*** Record list

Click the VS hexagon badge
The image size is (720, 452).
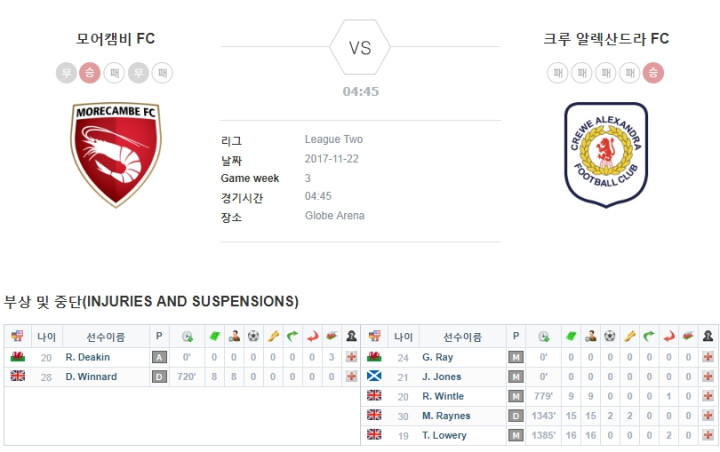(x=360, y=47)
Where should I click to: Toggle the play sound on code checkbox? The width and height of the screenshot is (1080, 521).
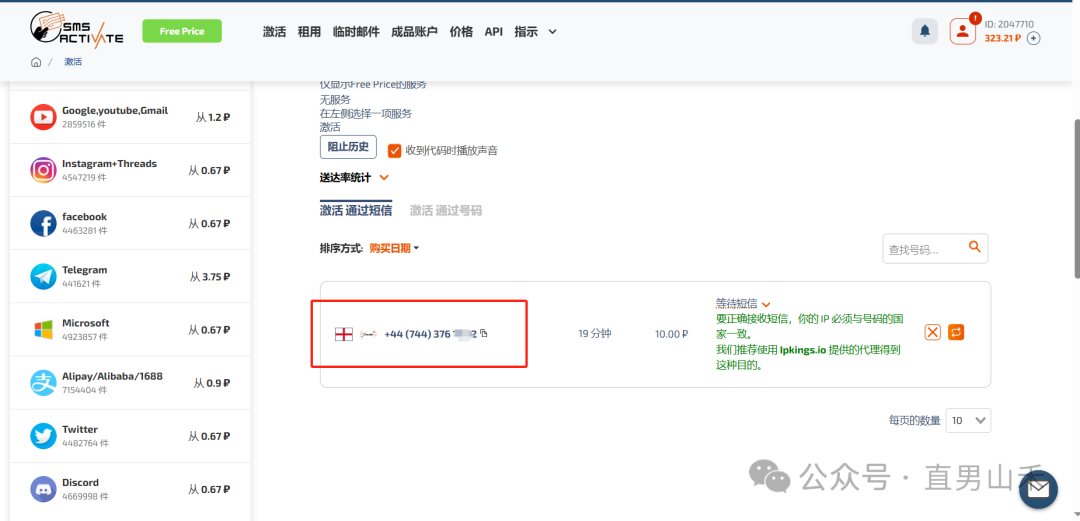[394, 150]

******

» **Exercise description**: Could you write out all the lines above again, requests included, with 17 added to each coordinate value in the answers and the pictures left out?

» **The response**:
Click the VS hexagon badge
The image size is (720, 452).
(x=377, y=64)
Where should I click to: Toggle the play sound on code checkbox? The width and height of the screenshot is (1080, 521).
[411, 167]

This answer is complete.